▶ _Quoted passage_

The defense of the five-paragraph formula was strident among the secondary English teachers to whom I was presenting on writing and the Common Core State Standards—and trying to make the case against relying on this formula. Ironically, hanging on the wall was the diagram of the formula—a triangle represented the introductory paragraph with the thesis statement as the concluding sentence, three rectangles represented the evidence paragraphs, and an inverted triangle showed that the fifth paragraph begins by repeating the thesis, then builds out for the conclusion.
Having taught the five-paragraph formula to high school students, I recognize its appeal. It appears to offer a way into writing for students who need help in organizing their thoughts. As I sat down to write this article for Educational Leadership, I found myself wishing for a formula I could turn to to help me organize my thinking—to find a way in.
But this is the problem with the five-paragraph formula; its offer of structure stops the very thinking we need students to do. Their focus becomes fitting sentences into the correct slots rather than figuring out for themselves what they're trying to say and the best structure for saying it.
Brandon, a student I taught in the years when I relied on the formula, reminded me of this as I talked with him about the essay he was composing on Zora Neale Hurston's novel, Their Eyes Were Watching God (Lippincott, 1937). I asked him how it was going. He replied, "Well, I have my first paragraph, with my thesis, but I may need to change it because I have five or six examples and I only need three."
Susan, who sat behind him, was concerned because she couldn't find enough examples for her thesis. When I suggested she revisit her thesis, she replied, "But I already have my introductory paragraph written. I don't want to start over." Susan was still working through her understanding of the text, but her focus was on using the formula to get finished with the writing.
As I read the essays these juniors had written on Their Eyes Were Watching God, I saw no evidence of the rich discussions—even debates—I'd heard in class about the choices the main character makes regarding relationships, about the book's ending, or about Hurston's choices as a writer (such as the use of dialect). Their essays were sentences slotted into a formula. Organization was evident, but thinking was not. I had to check for students' names because there was no evidence of their personal voices.

What's Wrong with the Formula?

I'm not alone in my concern about the effects of relying on the five-paragraph formula. Thirty years of research indicate that this formula doesn't serve students well. Let's consider some of the problems.

▶ _Given records_
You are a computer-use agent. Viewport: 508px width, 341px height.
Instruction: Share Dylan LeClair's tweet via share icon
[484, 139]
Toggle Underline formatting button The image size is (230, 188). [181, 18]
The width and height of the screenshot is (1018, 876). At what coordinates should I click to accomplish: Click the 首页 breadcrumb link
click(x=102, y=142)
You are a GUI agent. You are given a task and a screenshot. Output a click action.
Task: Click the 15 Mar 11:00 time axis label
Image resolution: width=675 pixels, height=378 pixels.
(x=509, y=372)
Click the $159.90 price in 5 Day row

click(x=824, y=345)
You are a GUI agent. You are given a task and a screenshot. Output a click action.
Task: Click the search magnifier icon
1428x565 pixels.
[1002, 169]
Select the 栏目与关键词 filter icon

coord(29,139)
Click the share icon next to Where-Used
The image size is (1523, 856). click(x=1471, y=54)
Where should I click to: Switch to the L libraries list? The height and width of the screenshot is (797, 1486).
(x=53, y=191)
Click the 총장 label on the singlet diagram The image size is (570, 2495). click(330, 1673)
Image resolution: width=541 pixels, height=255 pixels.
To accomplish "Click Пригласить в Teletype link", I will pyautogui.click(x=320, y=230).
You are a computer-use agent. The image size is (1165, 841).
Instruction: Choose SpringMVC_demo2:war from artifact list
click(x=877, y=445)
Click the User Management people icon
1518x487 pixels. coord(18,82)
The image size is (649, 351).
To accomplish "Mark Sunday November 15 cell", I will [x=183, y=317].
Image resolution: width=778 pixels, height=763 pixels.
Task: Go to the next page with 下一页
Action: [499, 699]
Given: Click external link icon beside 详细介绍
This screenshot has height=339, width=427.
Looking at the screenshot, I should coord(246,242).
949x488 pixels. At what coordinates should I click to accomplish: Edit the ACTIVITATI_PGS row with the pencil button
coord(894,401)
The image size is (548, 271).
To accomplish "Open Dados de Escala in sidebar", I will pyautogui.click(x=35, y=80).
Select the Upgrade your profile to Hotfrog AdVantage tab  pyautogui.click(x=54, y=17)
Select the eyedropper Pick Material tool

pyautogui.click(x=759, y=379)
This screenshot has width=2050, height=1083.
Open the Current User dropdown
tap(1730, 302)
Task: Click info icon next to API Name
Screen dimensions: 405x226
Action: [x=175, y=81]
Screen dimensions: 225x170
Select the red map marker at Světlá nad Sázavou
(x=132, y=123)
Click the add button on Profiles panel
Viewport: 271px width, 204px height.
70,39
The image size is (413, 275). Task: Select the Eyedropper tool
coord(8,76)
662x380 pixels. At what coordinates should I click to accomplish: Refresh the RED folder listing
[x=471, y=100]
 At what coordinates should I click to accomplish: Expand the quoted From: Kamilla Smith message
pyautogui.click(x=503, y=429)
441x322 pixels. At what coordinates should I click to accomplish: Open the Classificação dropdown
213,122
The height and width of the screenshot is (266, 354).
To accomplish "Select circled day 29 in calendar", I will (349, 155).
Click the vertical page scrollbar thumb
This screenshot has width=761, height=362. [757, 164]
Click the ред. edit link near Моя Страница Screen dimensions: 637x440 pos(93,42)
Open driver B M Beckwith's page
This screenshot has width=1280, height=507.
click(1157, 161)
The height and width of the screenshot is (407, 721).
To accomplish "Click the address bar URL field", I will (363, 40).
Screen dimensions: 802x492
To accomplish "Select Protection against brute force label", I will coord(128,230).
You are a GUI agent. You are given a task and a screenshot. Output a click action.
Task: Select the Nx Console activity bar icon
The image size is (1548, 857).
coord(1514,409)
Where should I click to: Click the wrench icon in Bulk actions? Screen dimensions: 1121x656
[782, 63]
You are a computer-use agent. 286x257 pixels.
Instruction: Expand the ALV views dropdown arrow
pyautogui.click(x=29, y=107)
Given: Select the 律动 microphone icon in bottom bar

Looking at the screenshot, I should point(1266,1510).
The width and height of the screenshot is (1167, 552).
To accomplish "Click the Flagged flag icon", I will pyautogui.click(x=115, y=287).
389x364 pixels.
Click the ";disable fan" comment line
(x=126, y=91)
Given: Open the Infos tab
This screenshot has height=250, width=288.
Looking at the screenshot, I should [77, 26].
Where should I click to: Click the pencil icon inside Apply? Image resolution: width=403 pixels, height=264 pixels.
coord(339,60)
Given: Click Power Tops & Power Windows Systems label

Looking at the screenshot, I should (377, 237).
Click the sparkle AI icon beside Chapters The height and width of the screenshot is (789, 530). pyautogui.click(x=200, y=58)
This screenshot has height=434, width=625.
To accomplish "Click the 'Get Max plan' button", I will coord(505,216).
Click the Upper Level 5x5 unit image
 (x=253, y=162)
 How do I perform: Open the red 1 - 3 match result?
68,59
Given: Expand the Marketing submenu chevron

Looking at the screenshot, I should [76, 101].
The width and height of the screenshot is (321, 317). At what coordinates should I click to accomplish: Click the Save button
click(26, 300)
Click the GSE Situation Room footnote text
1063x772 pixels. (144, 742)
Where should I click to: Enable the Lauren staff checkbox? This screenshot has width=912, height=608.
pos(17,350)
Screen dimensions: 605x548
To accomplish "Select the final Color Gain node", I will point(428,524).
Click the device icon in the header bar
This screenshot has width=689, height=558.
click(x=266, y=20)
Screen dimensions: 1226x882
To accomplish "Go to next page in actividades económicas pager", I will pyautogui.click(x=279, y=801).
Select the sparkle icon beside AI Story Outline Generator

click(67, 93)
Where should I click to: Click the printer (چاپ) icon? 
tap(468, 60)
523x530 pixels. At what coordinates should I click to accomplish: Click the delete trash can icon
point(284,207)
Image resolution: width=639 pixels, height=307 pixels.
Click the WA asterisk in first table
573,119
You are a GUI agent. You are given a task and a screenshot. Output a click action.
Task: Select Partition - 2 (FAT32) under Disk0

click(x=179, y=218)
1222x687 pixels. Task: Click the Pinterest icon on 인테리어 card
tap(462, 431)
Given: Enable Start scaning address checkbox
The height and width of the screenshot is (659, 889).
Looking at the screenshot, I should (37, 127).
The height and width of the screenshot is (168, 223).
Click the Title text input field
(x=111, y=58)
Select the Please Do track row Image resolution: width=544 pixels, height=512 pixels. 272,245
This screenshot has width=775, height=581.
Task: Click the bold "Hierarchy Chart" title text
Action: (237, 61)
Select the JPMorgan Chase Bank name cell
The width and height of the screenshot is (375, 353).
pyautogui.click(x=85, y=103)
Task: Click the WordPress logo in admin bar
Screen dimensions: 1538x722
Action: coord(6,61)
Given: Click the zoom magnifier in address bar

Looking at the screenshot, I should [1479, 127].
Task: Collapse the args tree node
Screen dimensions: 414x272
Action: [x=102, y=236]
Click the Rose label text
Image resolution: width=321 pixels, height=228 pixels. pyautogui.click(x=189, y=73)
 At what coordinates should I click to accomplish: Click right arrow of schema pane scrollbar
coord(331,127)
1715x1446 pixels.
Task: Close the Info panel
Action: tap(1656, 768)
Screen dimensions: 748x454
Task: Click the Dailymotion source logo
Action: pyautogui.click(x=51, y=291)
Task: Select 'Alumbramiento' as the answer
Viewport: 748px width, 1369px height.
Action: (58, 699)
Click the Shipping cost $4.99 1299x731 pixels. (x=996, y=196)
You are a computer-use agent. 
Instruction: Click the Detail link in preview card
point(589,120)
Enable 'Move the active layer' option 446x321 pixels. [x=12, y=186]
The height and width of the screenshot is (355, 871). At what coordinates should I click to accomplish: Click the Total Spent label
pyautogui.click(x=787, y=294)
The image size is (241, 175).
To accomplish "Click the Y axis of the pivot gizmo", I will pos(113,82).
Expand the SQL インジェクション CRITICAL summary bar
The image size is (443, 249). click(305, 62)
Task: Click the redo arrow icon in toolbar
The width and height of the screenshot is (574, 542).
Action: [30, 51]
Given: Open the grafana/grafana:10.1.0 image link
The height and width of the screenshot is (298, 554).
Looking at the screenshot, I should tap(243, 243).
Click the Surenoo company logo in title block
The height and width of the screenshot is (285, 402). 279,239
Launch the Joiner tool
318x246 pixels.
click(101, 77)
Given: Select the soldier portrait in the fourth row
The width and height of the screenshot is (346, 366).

▶ _Written tasks_
**A.** Do these statements agree with the passage on the five-paragraph formula? Answer yes or no for each, quoting the words of the passage that decide it.
(i) Brandon told the author he had more examples than the formula called for.
(ii) Susan was willing to rewrite her introductory paragraph.
(iii) Twenty years of research indicate that the formula doesn't serve students well.
**B.** Answer these questions from the passage on the five-paragraph formula:
(i) Which novel were the juniors writing their essays about?
(ii) In the diagram on the wall, what shape represented the introductory paragraph?
(iii) Which publication was the author writing the article for?
**C.** Can you write out everything in the passage on the five-paragraph formula from "But this is" down to "for saying it.", word for word?

▶ _Answers below_
**A.**
(i) Yes: "I have five or six examples and I only need three."
(ii) No: "I already have my introductory paragraph written. I don't want to start over."
(iii) No: "Thirty years of research indicate that this formula doesn't serve students well."

**B.**
(i) Their Eyes Were Watching God
(ii) A triangle
(iii) Educational Leadership

**C.**
But this is the problem with the five-paragraph formula; its offer of structure stops the very thinking we need students to do. Their focus becomes fitting sentences into the correct slots rather than figuring out for themselves what they're trying to say and the best structure for saying it.